Na semana passada, durante a Climate Week, em Nova York, o presidente Lula reforçou o pedido em encontro com a presidente da Comissão Europeia, Ursula von der Leyen. Mas logo na sequência a União Europeia informou à Organização Mundial do Comércio que não cederia, manteria o cronograma e poria a lei para vigorar no fim do ano.
Nesta quarta-feira (2), porém, o grupo voltou atrás e anunciou a proposta de adiamento de um ano para grandes empresas e de um ano e meio para micro e pequenas empresas.
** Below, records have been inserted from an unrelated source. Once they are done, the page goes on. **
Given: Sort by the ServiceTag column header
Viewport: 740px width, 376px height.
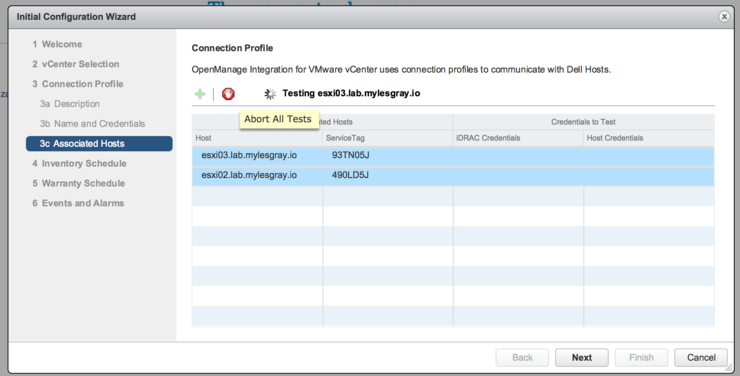Looking at the screenshot, I should coord(387,138).
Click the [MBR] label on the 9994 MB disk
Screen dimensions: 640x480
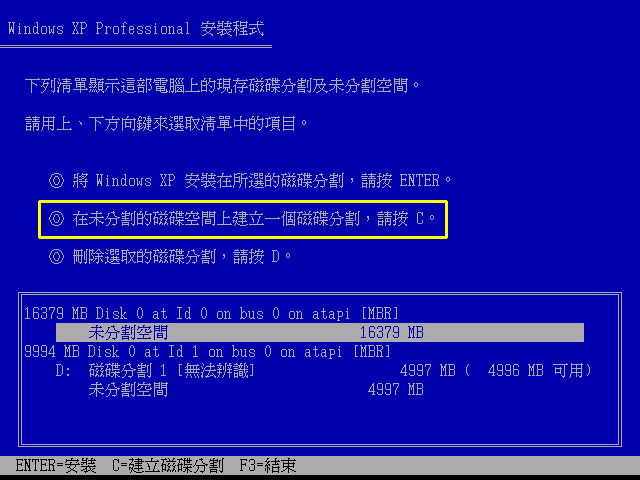(372, 351)
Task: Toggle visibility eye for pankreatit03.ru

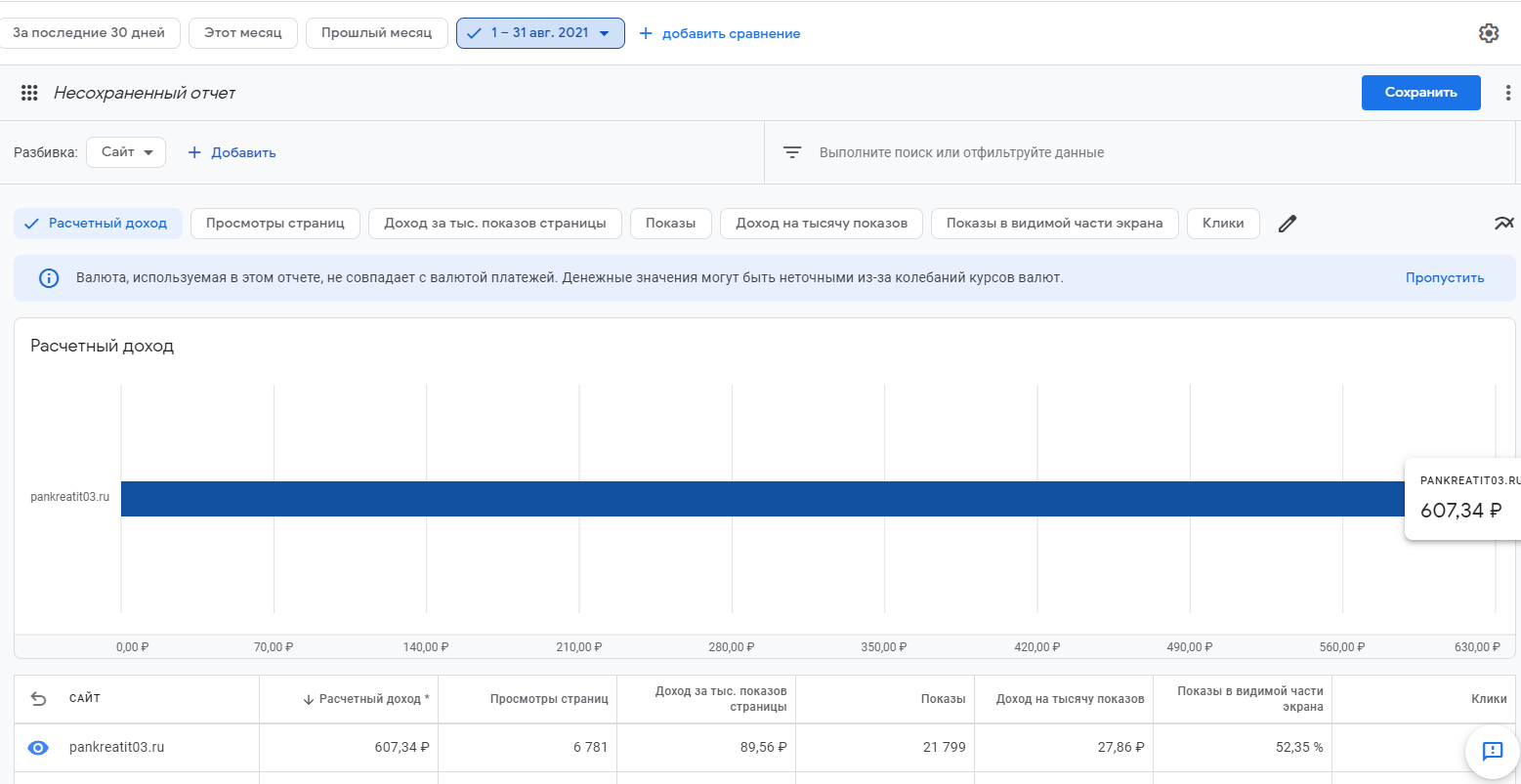Action: point(38,748)
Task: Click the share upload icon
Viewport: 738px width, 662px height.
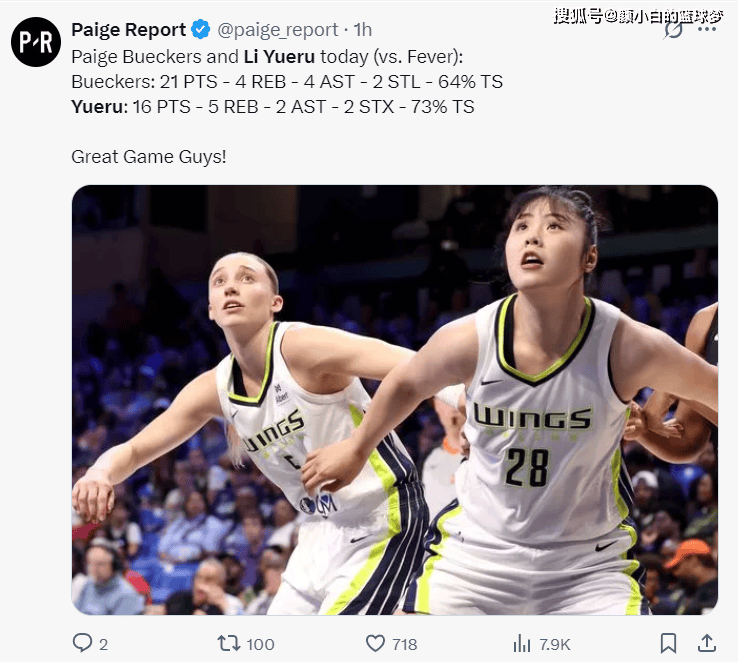Action: coord(706,643)
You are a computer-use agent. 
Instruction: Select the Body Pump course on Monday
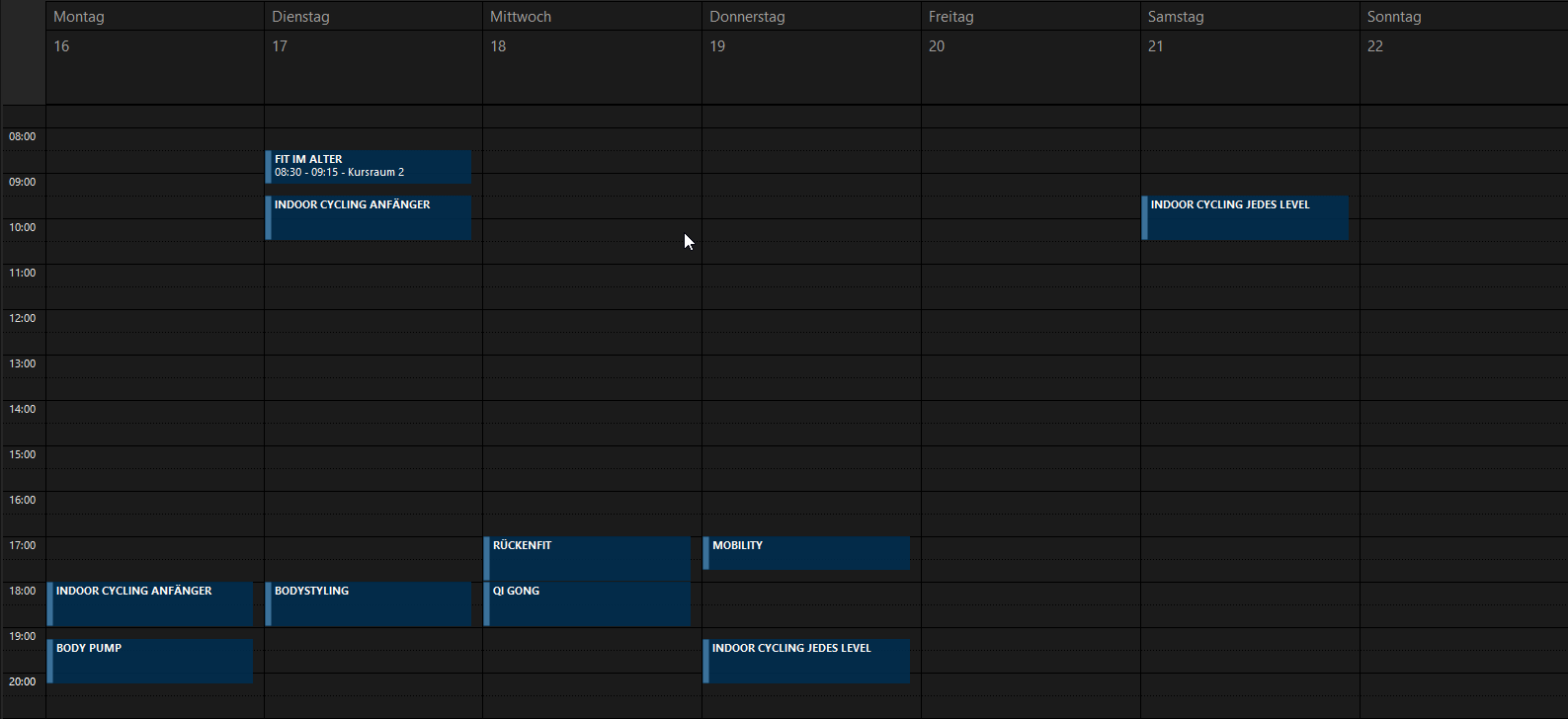pyautogui.click(x=150, y=661)
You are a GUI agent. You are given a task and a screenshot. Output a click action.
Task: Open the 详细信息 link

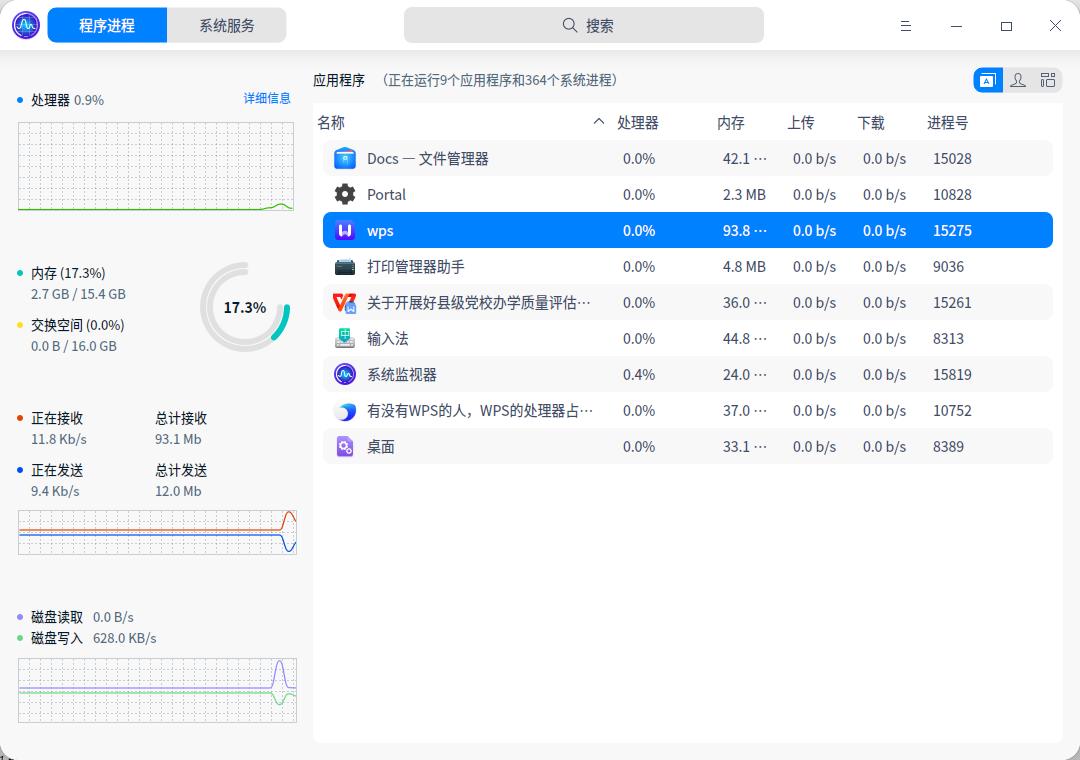point(267,98)
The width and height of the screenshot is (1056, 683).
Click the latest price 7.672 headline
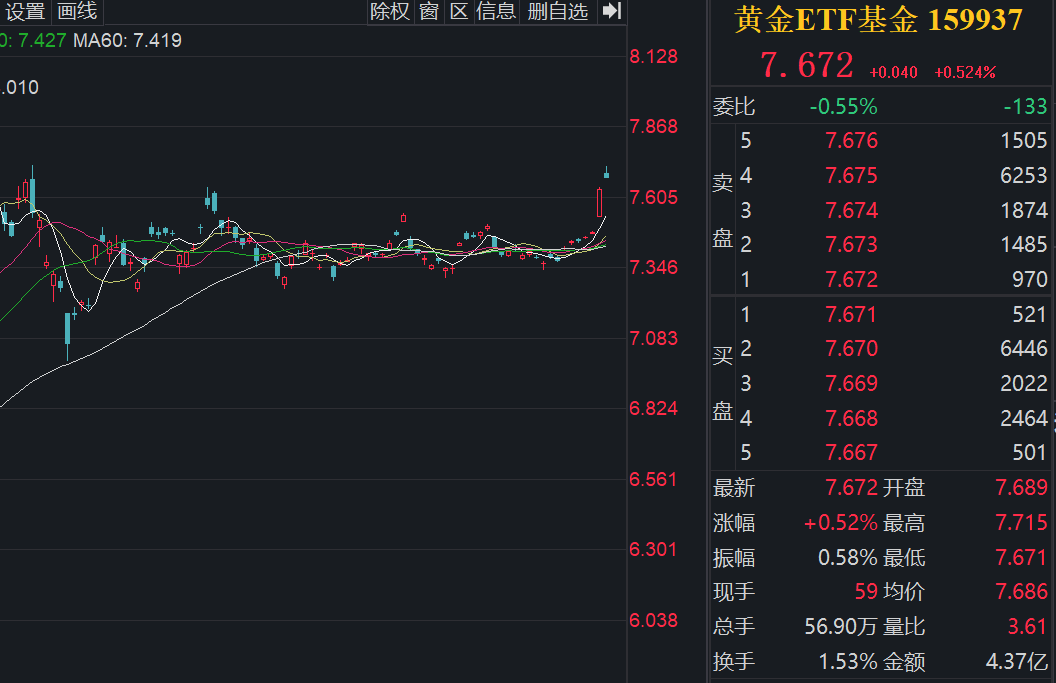coord(807,66)
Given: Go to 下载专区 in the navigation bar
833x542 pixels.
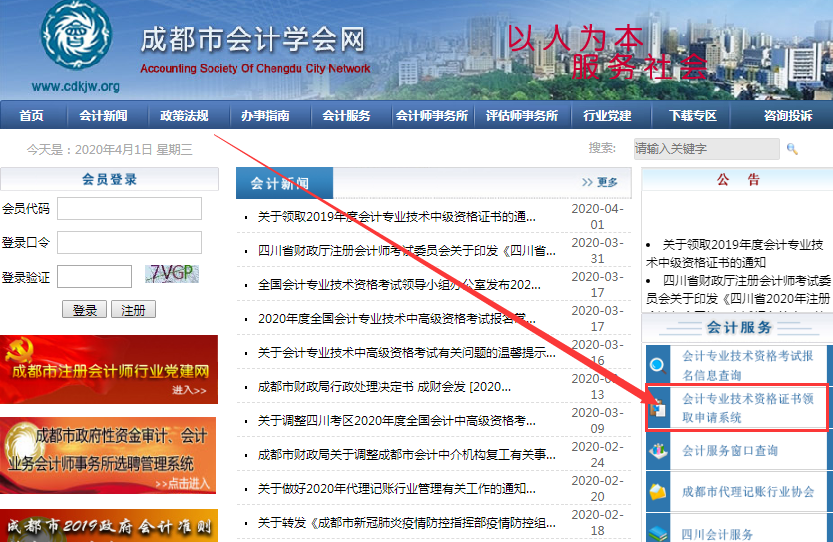Looking at the screenshot, I should pyautogui.click(x=693, y=116).
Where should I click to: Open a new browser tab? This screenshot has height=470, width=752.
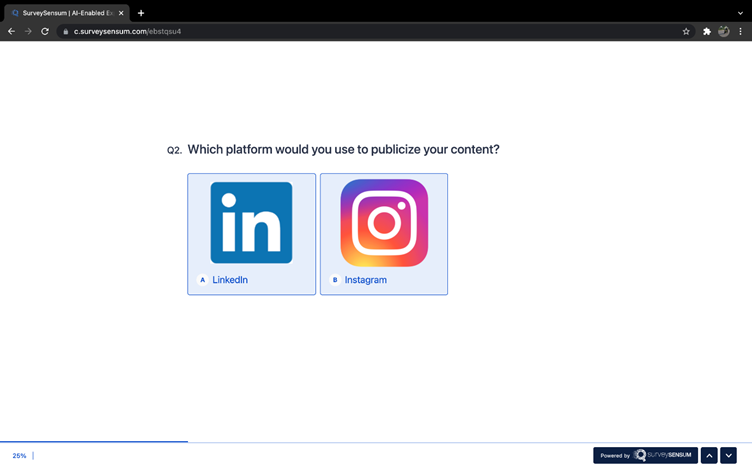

A decisão ainda precisa ser aprovada no Parlamento Europeu pelos países do grupo, mas já se imagina que isso vai passar ou, pior, que a lei pode caducar – o que gerou fortes críticas de ambientalistas em todo o mundo como um sinal de enfraquecimento de medidas relevantes para o combate ao aquecimento global.
O Observatório do Clima, rede de organizações não governamentais do Brasil, chegou a enviar uma carta à Ursula von der Leyen depois do comunicado dos ministros clamando para que a lei não fosse adiada. Na ocasião, eles alegaram que o manifesto de Vieira e Fávaro "sabotam a liderança climática do Brasil".
Disseram também que "o Brasil tem plena capacidade de se beneficiar dessa legislação, que apenas implementa algo com que já se comprometeu – de forma soberana, por reconhecer que o desmatamento é ruim para o país, e temos áreas degradadas em quantidade suficiente para multiplicar a produção agropecuária com mais tecnologia, produtividade e valor agregado, sem necessidade de nenhum desmate".
Nesta quarta, após o envio da proposta da Comissão Europeia, o grupo reagiu: "Na melhor hipótese, o movimento desmoraliza a UE; na pior, a comissão assume o risco de jogar fora três anos de trabalho na construção da lei, já que agora tanto o Parlamento Europeu quanto o Conselho da Europa, de maioria conservadora, têm a possibilidade de enfraquecer a EUDR até torná-la inócua".
A reação foi forte também no ambientalismo internacional. Sébastien Risso, diretor de política florestal da UE do Greenpeace, disse que Von der Leyen "poderia muito bem ter empunhado ela própria a motosserra" e complementou: "As pessoas na Europa não querem produtos de desmatamento nas prateleiras dos supermercados, mas é isso que este atraso lhes proporcionará".
3,5 milhões de hectares deixaram de ser floresta e viraram pasto em 3 anos
Os dados mostram que o desmatamento para fins produtivos continua sendo uma realidade. O MapBiomas, plataforma que monitora as mudanças no uso do solo no Brasil, divulgou nesta quinta-feira (3) um cálculo de que mais de 90% do que foi desmatado na Amazônia entre 1985 e 2023 foi transformado em pasto. Nesse período, a área de pastagem cresceu mais de 363%. Atualmente, 14% da Amazônia é pasto.
Eu pedi aos pesquisadores que medissem quanto foi essa transformação apenas nos últimos três anos – que é exatamente o período que seria impactado pela EUDR (os produtos têm de ser livres de desmatamento a partir de dezembro de 2020). E veja só: entre 2021 e 2023, a área de pastagem na Amazônia aumentou em 4,3 milhões de hectares. Desse total, a maior parte – 3,5 milhões – foi de conversão de floresta para pasto.
Ou seja, caso não tenha ficado claro: é desmatamento feito para abrir pasto para alimentar gado que depois, nada impede, pode ser exportado para virar comida de europeu.
Quem colocou os boizinhos ali obviamente não quer nem saber de uma lei que impeça isso. E depois o agronegócio não gosta de ser criticado como antiambiental.